▸ **Directions for this task**:
Write each entry down again precisely, skipping nothing.

(Stored data entries)
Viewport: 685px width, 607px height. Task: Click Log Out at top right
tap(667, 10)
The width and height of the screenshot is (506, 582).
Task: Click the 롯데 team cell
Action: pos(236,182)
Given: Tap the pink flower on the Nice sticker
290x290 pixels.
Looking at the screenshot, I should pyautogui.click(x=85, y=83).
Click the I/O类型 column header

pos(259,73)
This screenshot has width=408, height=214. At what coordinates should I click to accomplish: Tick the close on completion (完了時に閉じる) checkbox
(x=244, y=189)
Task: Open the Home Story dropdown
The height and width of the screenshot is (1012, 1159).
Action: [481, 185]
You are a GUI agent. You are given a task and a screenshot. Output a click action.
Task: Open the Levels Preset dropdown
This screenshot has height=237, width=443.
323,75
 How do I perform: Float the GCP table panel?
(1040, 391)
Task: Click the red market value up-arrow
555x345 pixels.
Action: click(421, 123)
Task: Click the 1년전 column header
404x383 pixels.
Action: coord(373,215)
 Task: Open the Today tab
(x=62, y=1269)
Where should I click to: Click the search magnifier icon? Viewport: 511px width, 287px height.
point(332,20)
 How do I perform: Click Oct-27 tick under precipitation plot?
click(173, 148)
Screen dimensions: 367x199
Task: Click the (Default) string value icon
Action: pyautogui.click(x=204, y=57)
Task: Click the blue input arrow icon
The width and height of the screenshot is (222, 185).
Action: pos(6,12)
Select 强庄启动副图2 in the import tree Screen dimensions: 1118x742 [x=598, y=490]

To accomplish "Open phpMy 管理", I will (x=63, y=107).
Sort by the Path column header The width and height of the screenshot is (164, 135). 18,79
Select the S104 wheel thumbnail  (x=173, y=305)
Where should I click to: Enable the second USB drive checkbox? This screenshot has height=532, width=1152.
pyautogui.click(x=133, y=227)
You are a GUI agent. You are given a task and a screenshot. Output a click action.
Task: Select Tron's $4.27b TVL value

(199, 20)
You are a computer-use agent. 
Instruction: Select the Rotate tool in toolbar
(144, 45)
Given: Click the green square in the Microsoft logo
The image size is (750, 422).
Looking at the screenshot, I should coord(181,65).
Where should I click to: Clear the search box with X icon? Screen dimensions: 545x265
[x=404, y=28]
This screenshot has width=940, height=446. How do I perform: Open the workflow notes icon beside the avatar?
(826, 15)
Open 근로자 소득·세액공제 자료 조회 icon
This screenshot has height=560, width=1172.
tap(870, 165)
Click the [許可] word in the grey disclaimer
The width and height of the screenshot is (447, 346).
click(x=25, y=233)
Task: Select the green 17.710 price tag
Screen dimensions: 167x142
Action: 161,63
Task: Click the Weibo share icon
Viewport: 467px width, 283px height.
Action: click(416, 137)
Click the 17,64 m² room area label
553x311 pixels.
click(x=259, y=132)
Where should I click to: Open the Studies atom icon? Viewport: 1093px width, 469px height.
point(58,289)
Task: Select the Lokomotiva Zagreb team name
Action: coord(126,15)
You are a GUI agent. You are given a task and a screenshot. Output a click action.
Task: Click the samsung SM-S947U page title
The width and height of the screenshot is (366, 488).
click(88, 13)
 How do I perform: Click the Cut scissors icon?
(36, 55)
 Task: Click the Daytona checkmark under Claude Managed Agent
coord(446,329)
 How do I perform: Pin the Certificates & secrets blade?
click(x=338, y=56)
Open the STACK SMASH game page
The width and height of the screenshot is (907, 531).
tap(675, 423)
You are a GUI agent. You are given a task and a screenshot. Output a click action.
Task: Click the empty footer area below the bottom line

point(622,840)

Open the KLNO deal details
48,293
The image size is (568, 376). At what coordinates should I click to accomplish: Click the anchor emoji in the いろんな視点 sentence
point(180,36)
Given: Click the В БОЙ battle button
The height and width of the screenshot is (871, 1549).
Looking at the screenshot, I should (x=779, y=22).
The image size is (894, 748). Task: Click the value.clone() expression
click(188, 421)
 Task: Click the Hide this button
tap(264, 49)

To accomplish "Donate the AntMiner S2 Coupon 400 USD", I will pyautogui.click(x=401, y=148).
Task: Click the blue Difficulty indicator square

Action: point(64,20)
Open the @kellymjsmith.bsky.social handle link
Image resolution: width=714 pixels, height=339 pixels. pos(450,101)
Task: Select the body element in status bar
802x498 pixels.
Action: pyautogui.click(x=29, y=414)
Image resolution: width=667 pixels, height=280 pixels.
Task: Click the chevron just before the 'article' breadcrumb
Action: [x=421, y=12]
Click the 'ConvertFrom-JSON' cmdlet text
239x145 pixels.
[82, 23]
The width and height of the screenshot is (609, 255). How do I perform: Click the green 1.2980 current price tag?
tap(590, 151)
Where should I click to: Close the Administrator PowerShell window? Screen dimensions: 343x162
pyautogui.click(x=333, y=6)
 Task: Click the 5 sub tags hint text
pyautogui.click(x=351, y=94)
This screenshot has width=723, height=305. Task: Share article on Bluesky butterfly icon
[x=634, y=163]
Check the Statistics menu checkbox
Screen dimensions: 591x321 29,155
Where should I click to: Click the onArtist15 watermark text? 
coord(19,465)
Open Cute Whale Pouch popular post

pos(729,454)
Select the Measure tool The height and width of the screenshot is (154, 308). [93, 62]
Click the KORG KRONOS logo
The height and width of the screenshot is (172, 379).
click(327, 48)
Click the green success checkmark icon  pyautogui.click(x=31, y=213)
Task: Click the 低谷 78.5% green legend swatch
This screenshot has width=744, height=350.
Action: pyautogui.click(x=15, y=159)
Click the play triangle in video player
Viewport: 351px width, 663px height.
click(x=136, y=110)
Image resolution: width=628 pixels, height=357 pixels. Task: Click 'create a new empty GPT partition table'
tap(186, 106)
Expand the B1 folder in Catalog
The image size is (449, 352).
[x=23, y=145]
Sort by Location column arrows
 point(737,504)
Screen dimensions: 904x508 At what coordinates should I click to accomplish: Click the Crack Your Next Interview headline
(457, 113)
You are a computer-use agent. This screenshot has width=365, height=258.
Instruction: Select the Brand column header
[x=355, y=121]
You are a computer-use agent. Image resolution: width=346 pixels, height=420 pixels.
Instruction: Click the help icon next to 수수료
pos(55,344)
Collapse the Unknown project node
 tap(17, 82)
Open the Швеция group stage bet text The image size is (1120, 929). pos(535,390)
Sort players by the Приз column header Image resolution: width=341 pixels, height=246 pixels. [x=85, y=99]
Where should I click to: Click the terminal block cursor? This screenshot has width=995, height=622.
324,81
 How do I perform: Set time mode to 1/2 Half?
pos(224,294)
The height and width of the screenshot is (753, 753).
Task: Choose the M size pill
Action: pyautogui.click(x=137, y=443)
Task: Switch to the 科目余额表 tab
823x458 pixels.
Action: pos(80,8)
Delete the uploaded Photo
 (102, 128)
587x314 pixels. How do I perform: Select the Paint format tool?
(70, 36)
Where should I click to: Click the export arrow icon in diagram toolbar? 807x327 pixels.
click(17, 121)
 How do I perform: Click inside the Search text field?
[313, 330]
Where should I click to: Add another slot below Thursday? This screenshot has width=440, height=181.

▸ **Solution to the problem**:
Viewport: 685px width, 607px height. Task: Click Log Out at top right
tap(667, 10)
The width and height of the screenshot is (506, 582).
Task: Click the 롯데 team cell
Action: pos(236,182)
Given: Tap the pink flower on the Nice sticker
290x290 pixels.
Looking at the screenshot, I should pyautogui.click(x=85, y=83).
Click the I/O类型 column header

pos(259,73)
This screenshot has width=408, height=214. At what coordinates should I click to accomplish: Tick the close on completion (完了時に閉じる) checkbox
(x=244, y=189)
Task: Open the Home Story dropdown
The height and width of the screenshot is (1012, 1159).
Action: [481, 185]
You are a GUI agent. You are given a task and a screenshot. Output a click action.
Task: Open the Levels Preset dropdown
This screenshot has height=237, width=443.
323,75
 How do I perform: Float the GCP table panel?
(1040, 391)
Task: Click the red market value up-arrow
555x345 pixels.
Action: click(421, 123)
Task: Click the 1년전 column header
404x383 pixels.
Action: coord(373,215)
 Task: Open the Today tab
(x=62, y=1269)
Where should I click to: Click the search magnifier icon? Viewport: 511px width, 287px height.
point(332,20)
 How do I perform: Click Oct-27 tick under precipitation plot?
click(173, 148)
Screen dimensions: 367x199
Task: Click the (Default) string value icon
Action: pyautogui.click(x=204, y=57)
Task: Click the blue input arrow icon
The width and height of the screenshot is (222, 185).
Action: pos(6,12)
Select 强庄启动副图2 in the import tree Screen dimensions: 1118x742 [x=598, y=490]

To accomplish "Open phpMy 管理", I will (x=63, y=107).
Sort by the Path column header The width and height of the screenshot is (164, 135). 18,79
Select the S104 wheel thumbnail  (x=173, y=305)
Where should I click to: Enable the second USB drive checkbox? This screenshot has height=532, width=1152.
pyautogui.click(x=133, y=227)
You are a GUI agent. You are given a task and a screenshot. Output a click action.
Task: Select Tron's $4.27b TVL value

(199, 20)
You are a computer-use agent. 
Instruction: Select the Rotate tool in toolbar
(144, 45)
Given: Click the green square in the Microsoft logo
The image size is (750, 422).
Looking at the screenshot, I should coord(181,65).
Where should I click to: Clear the search box with X icon? Screen dimensions: 545x265
[x=404, y=28]
This screenshot has width=940, height=446. How do I perform: Open the workflow notes icon beside the avatar?
(826, 15)
Open 근로자 소득·세액공제 자료 조회 icon
This screenshot has height=560, width=1172.
tap(870, 165)
Click the [許可] word in the grey disclaimer
The width and height of the screenshot is (447, 346).
click(x=25, y=233)
Task: Select the green 17.710 price tag
Screen dimensions: 167x142
Action: 161,63
Task: Click the Weibo share icon
Viewport: 467px width, 283px height.
Action: click(416, 137)
Click the 17,64 m² room area label
553x311 pixels.
click(x=259, y=132)
Where should I click to: Open the Studies atom icon? Viewport: 1093px width, 469px height.
point(58,289)
Task: Select the Lokomotiva Zagreb team name
Action: coord(126,15)
You are a GUI agent. You are given a task and a screenshot. Output a click action.
Task: Click the samsung SM-S947U page title
The width and height of the screenshot is (366, 488).
click(88, 13)
 How do I perform: Click the Cut scissors icon?
(36, 55)
 Task: Click the Daytona checkmark under Claude Managed Agent
coord(446,329)
 How do I perform: Pin the Certificates & secrets blade?
click(x=338, y=56)
Open the STACK SMASH game page
The width and height of the screenshot is (907, 531).
tap(675, 423)
You are a GUI agent. You are given a task and a screenshot. Output a click action.
Task: Click the empty footer area below the bottom line

point(622,840)

Open the KLNO deal details
48,293
The image size is (568, 376). At what coordinates should I click to accomplish: Click the anchor emoji in the いろんな視点 sentence
point(180,36)
Given: Click the В БОЙ battle button
The height and width of the screenshot is (871, 1549).
Looking at the screenshot, I should (x=779, y=22).
The image size is (894, 748). Task: Click the value.clone() expression
click(188, 421)
 Task: Click the Hide this button
tap(264, 49)

To accomplish "Donate the AntMiner S2 Coupon 400 USD", I will pyautogui.click(x=401, y=148).
Task: Click the blue Difficulty indicator square

Action: point(64,20)
Open the @kellymjsmith.bsky.social handle link
Image resolution: width=714 pixels, height=339 pixels. pos(450,101)
Task: Select the body element in status bar
802x498 pixels.
Action: pyautogui.click(x=29, y=414)
Image resolution: width=667 pixels, height=280 pixels.
Task: Click the chevron just before the 'article' breadcrumb
Action: [x=421, y=12]
Click the 'ConvertFrom-JSON' cmdlet text
239x145 pixels.
[82, 23]
The width and height of the screenshot is (609, 255). How do I perform: Click the green 1.2980 current price tag?
tap(590, 151)
Where should I click to: Close the Administrator PowerShell window? Screen dimensions: 343x162
pyautogui.click(x=333, y=6)
 Task: Click the 5 sub tags hint text
pyautogui.click(x=351, y=94)
This screenshot has width=723, height=305. Task: Share article on Bluesky butterfly icon
[x=634, y=163]
Check the Statistics menu checkbox
Screen dimensions: 591x321 29,155
Where should I click to: Click the onArtist15 watermark text? 
coord(19,465)
Open Cute Whale Pouch popular post

pos(729,454)
Select the Measure tool The height and width of the screenshot is (154, 308). [93, 62]
Click the KORG KRONOS logo
The height and width of the screenshot is (172, 379).
click(327, 48)
Click the green success checkmark icon  pyautogui.click(x=31, y=213)
Task: Click the 低谷 78.5% green legend swatch
This screenshot has width=744, height=350.
Action: pyautogui.click(x=15, y=159)
Click the play triangle in video player
Viewport: 351px width, 663px height.
click(x=136, y=110)
Image resolution: width=628 pixels, height=357 pixels. Task: Click 'create a new empty GPT partition table'
tap(186, 106)
Expand the B1 folder in Catalog
The image size is (449, 352).
[x=23, y=145]
Sort by Location column arrows
 point(737,504)
Screen dimensions: 904x508 At what coordinates should I click to accomplish: Click the Crack Your Next Interview headline
(457, 113)
You are a computer-use agent. This screenshot has width=365, height=258.
Instruction: Select the Brand column header
[x=355, y=121]
You are a computer-use agent. Image resolution: width=346 pixels, height=420 pixels.
Instruction: Click the help icon next to 수수료
pos(55,344)
Collapse the Unknown project node
 tap(17, 82)
Open the Швеция group stage bet text The image size is (1120, 929). pos(535,390)
Sort players by the Приз column header Image resolution: width=341 pixels, height=246 pixels. [x=85, y=99]
Where should I click to: Click the terminal block cursor? This screenshot has width=995, height=622.
324,81
 How do I perform: Set time mode to 1/2 Half?
pos(224,294)
The height and width of the screenshot is (753, 753).
Task: Choose the M size pill
Action: pyautogui.click(x=137, y=443)
Task: Switch to the 科目余额表 tab
823x458 pixels.
Action: pos(80,8)
Delete the uploaded Photo
 (102, 128)
587x314 pixels. How do I perform: Select the Paint format tool?
(70, 36)
Where should I click to: Click the export arrow icon in diagram toolbar? 807x327 pixels.
click(17, 121)
 How do I perform: Click inside the Search text field?
[313, 330]
Where should I click to: Add another slot below Thursday? This screenshot has width=440, height=181.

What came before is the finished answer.